### Task to complete:
Starting at the line that has "This screenshot has width=1651, height=857." and stopping at the end of the records, convert those lines into a JSON list of strings with one string for each line, leaving out blank lines. Omit the pictures from the list.

↓↓↓

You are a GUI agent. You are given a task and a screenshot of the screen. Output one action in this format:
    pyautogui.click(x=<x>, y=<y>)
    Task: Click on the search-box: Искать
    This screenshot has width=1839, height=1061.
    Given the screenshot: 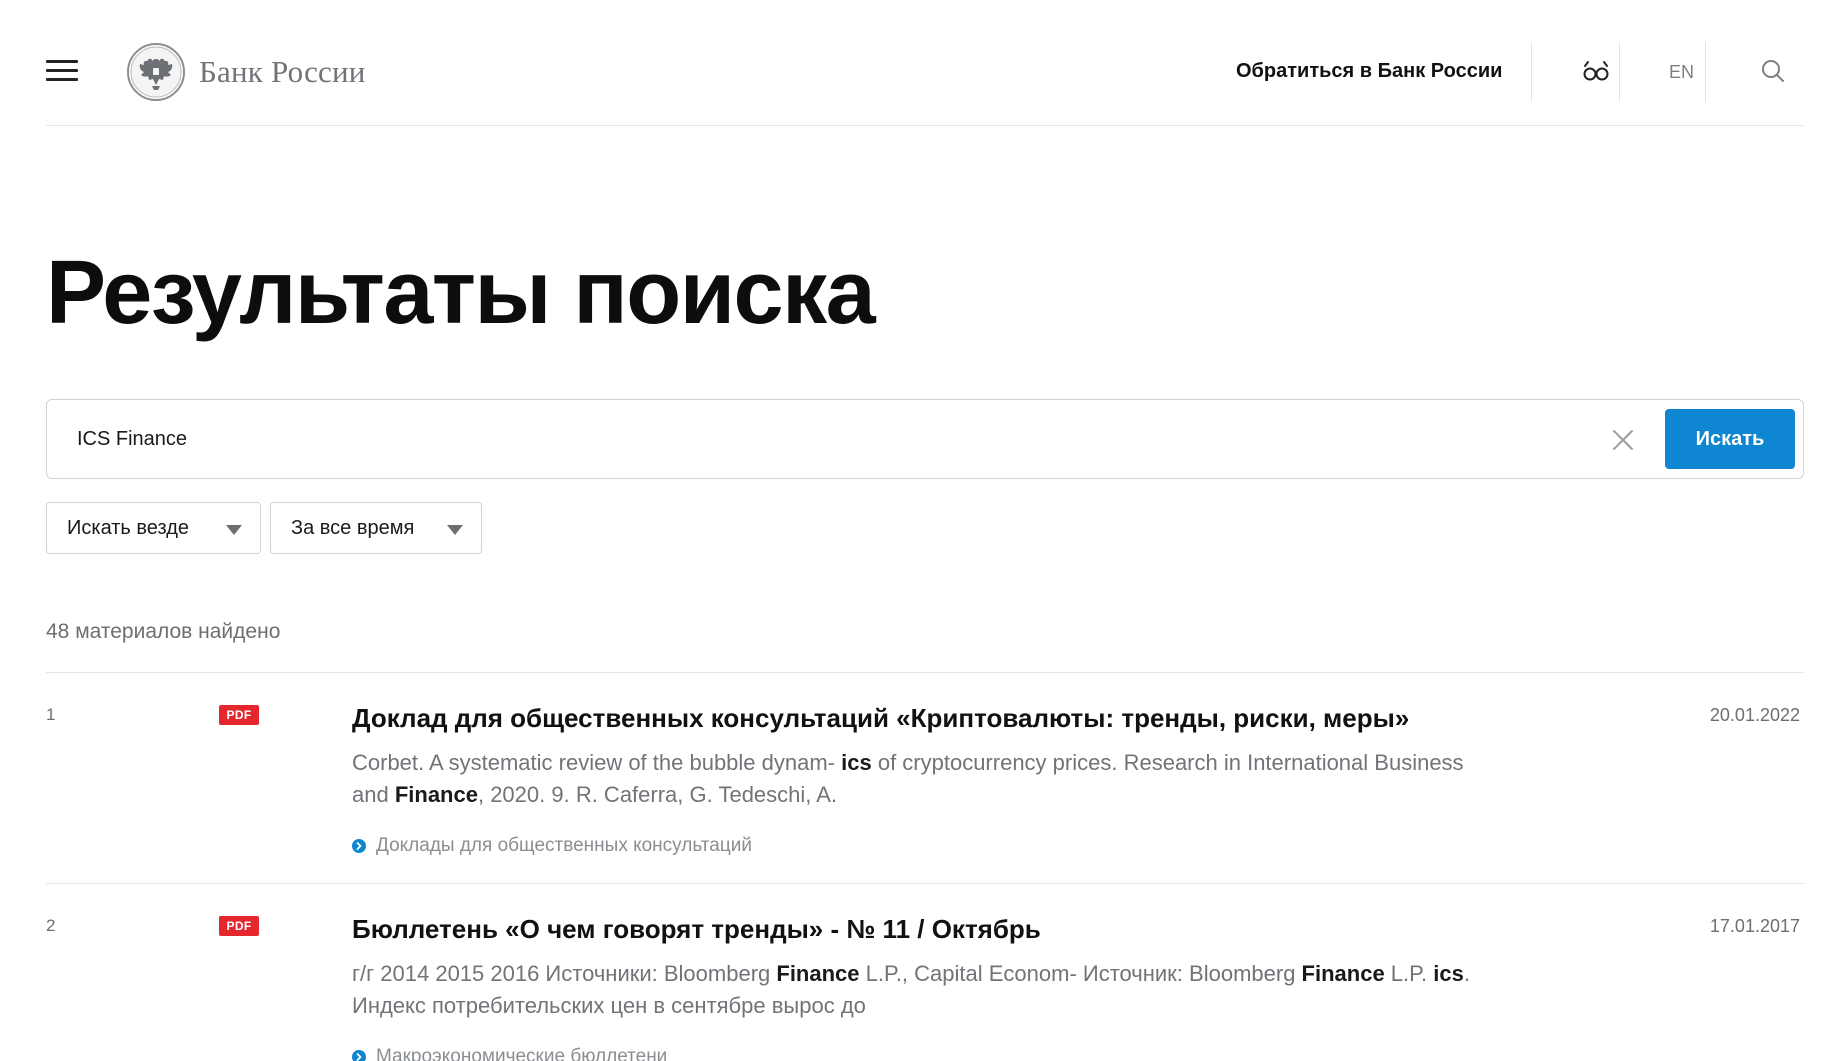 What is the action you would take?
    pyautogui.click(x=925, y=439)
    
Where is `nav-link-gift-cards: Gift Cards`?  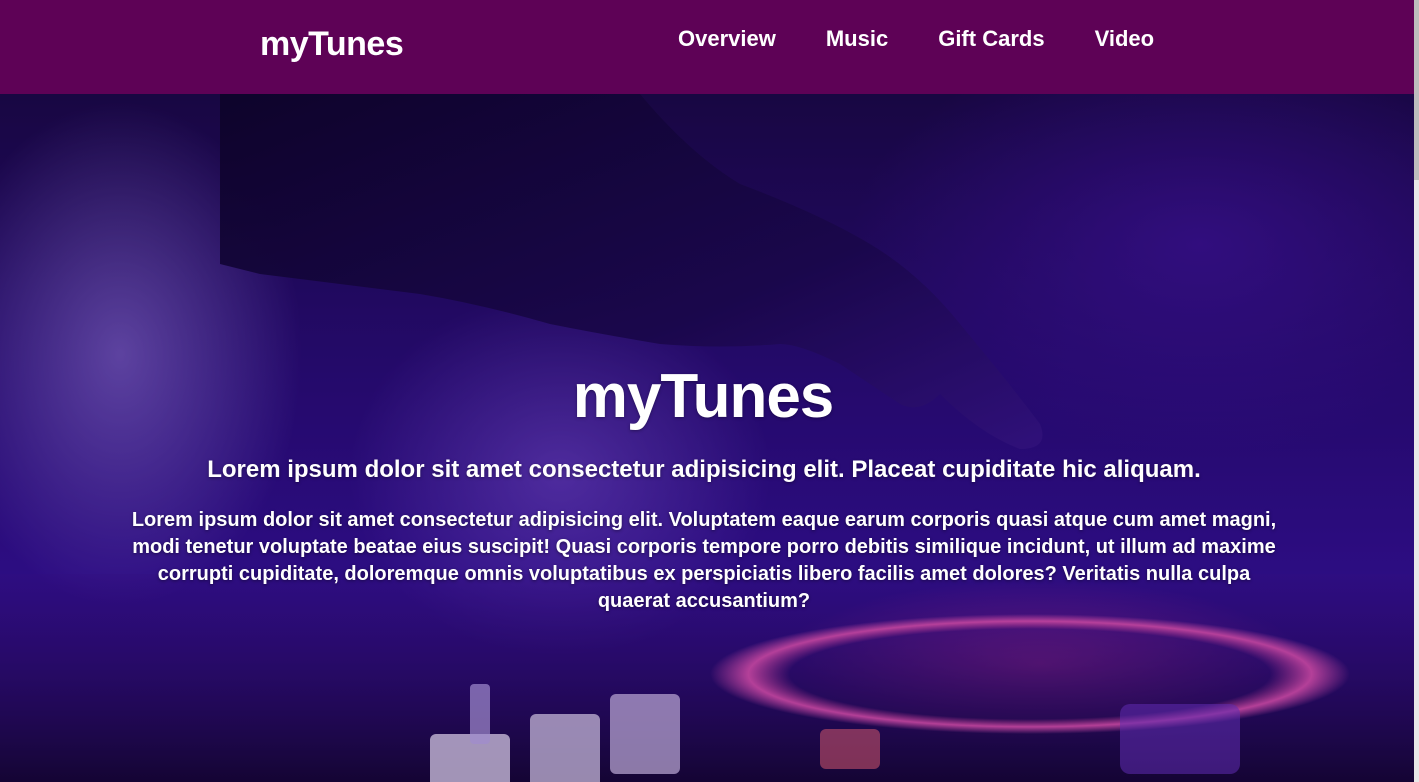
nav-link-gift-cards: Gift Cards is located at coordinates (991, 39).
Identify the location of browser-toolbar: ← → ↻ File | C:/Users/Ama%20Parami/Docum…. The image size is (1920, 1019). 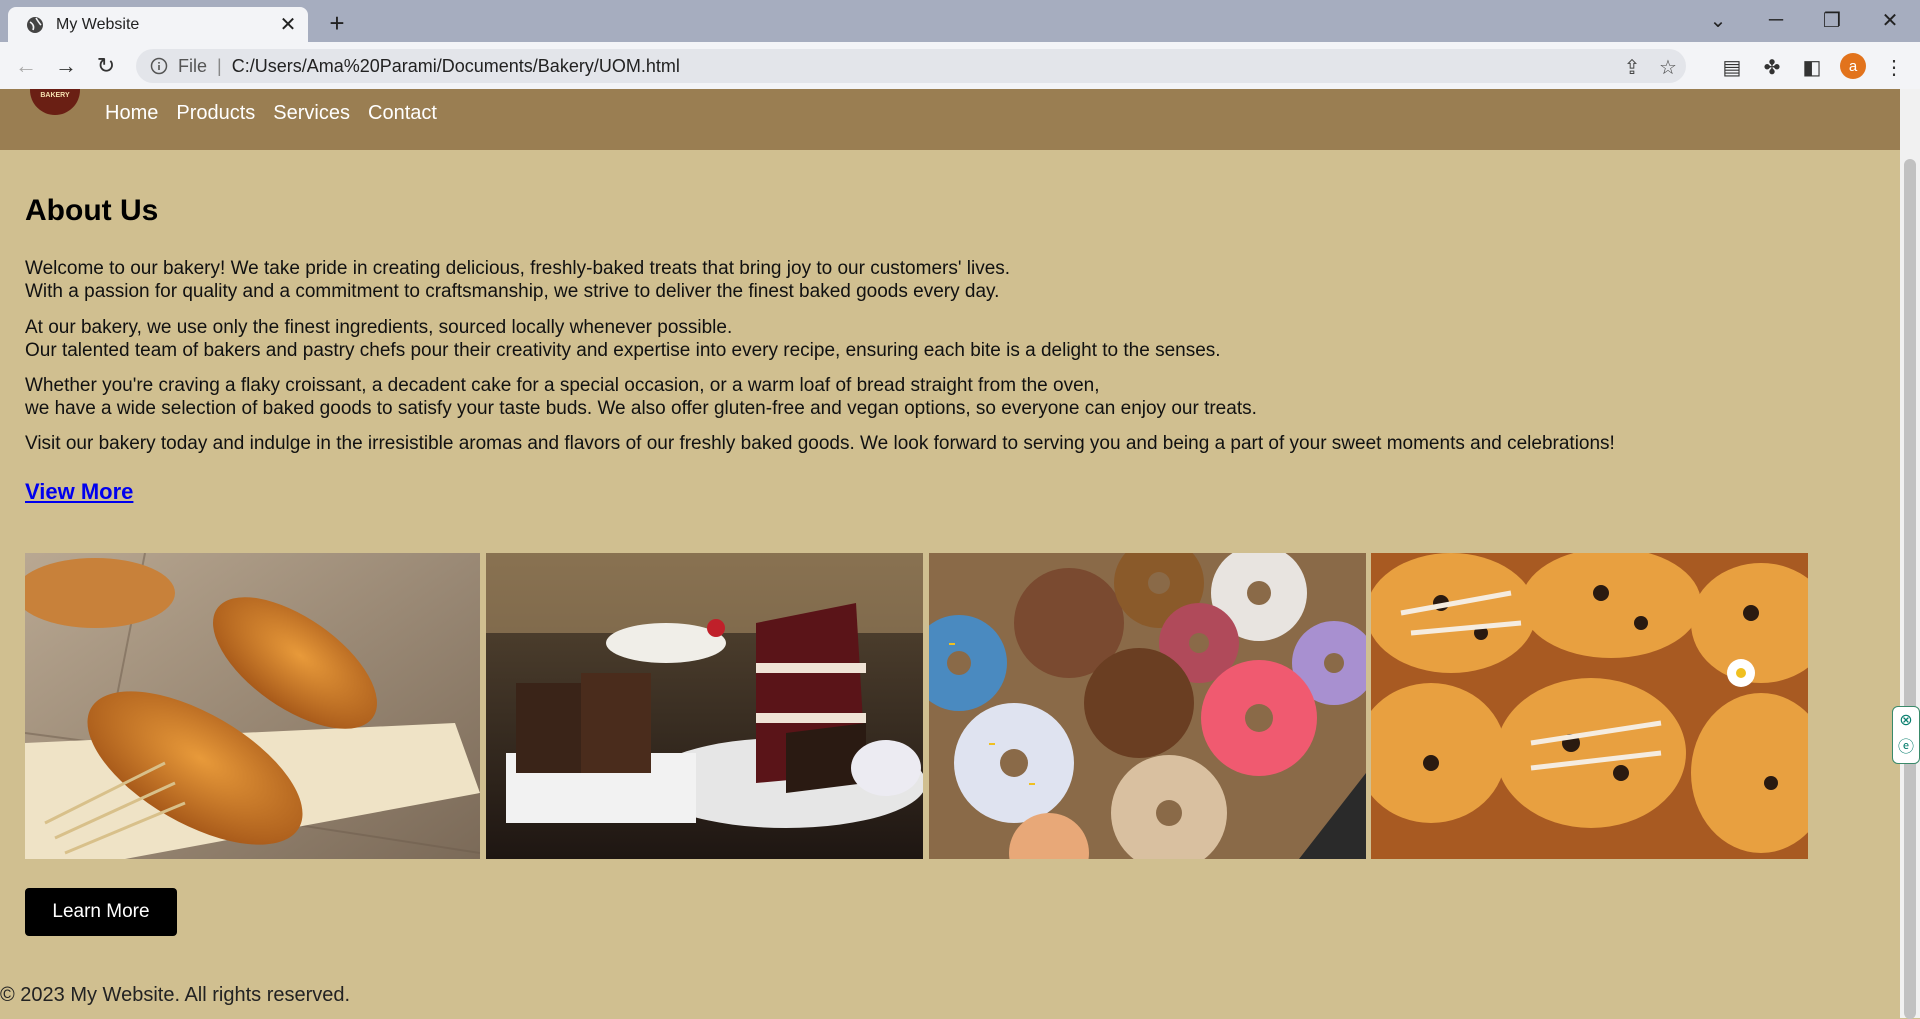
(960, 66).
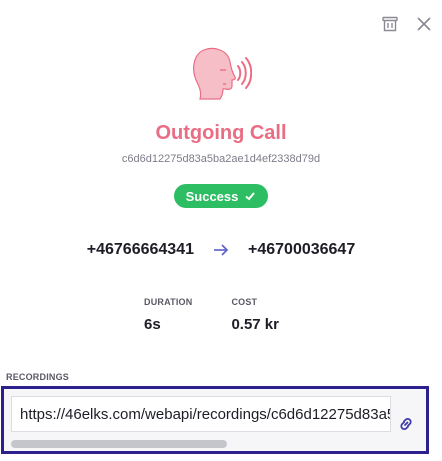 The width and height of the screenshot is (442, 461). Describe the element at coordinates (140, 250) in the screenshot. I see `from-number: +46766664341` at that location.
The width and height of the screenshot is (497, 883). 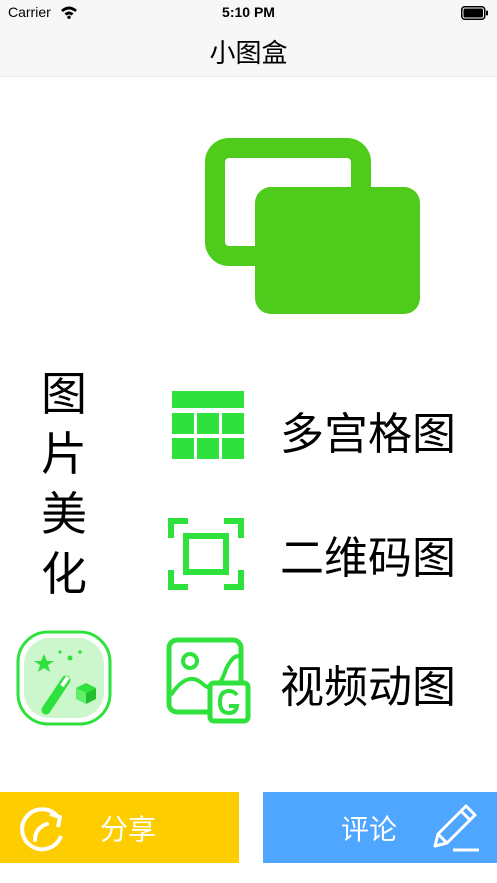 What do you see at coordinates (368, 558) in the screenshot?
I see `menu-item-label: 二维码图` at bounding box center [368, 558].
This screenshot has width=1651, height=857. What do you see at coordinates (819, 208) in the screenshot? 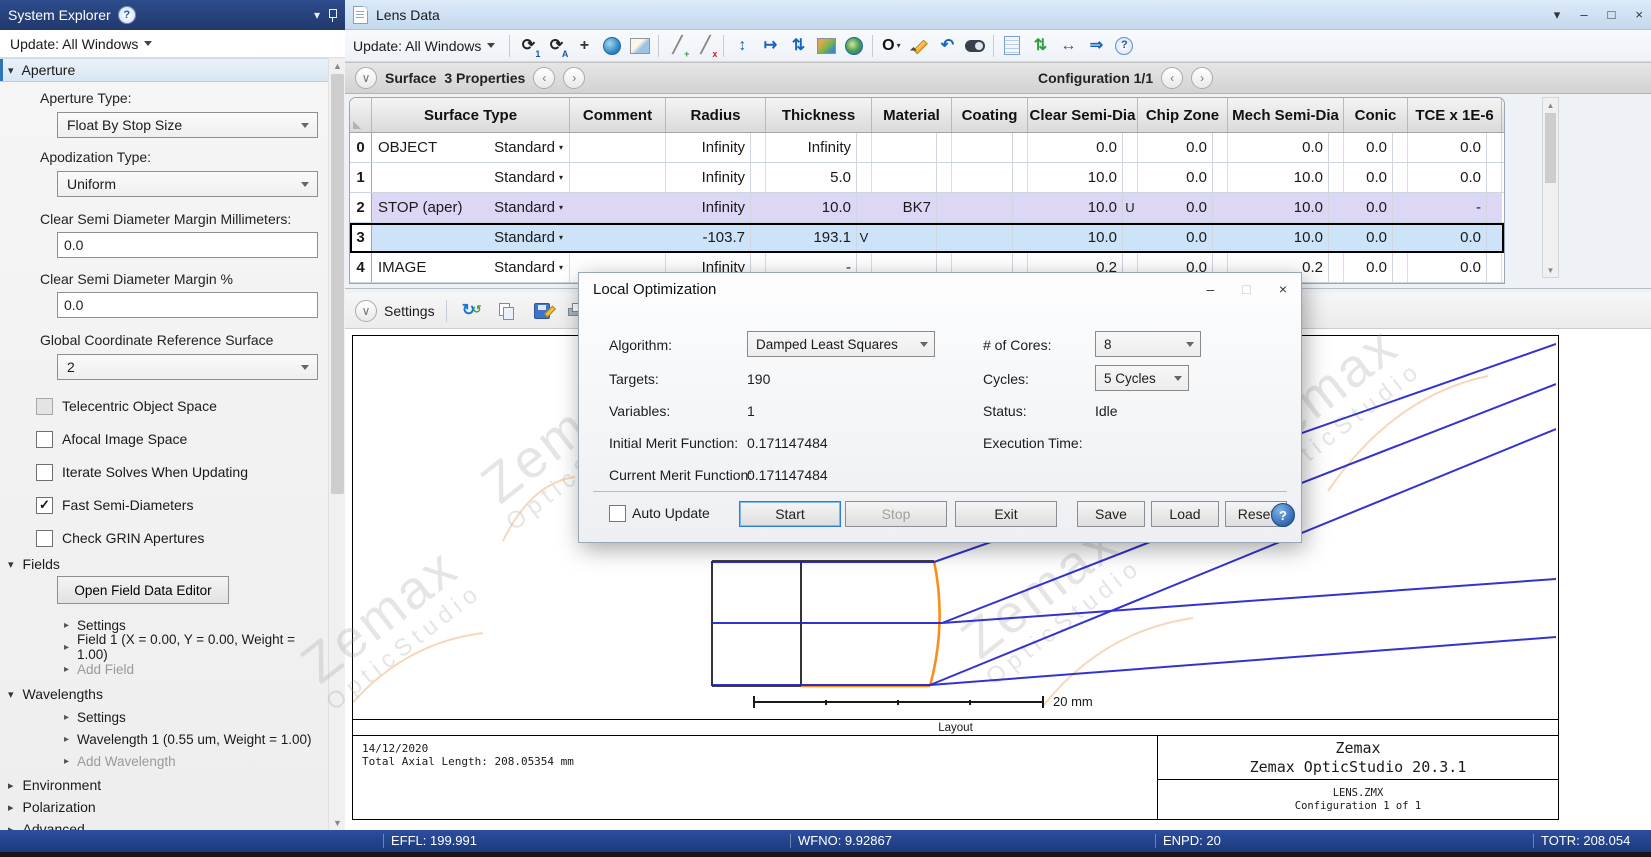
I see `cell-thickness: 10.0` at bounding box center [819, 208].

↑↑↑

### Output for this exercise:
[
  "This screenshot has width=1651, height=857. What do you see at coordinates (819, 208) in the screenshot? ",
  "I see `cell-thickness: 10.0` at bounding box center [819, 208]."
]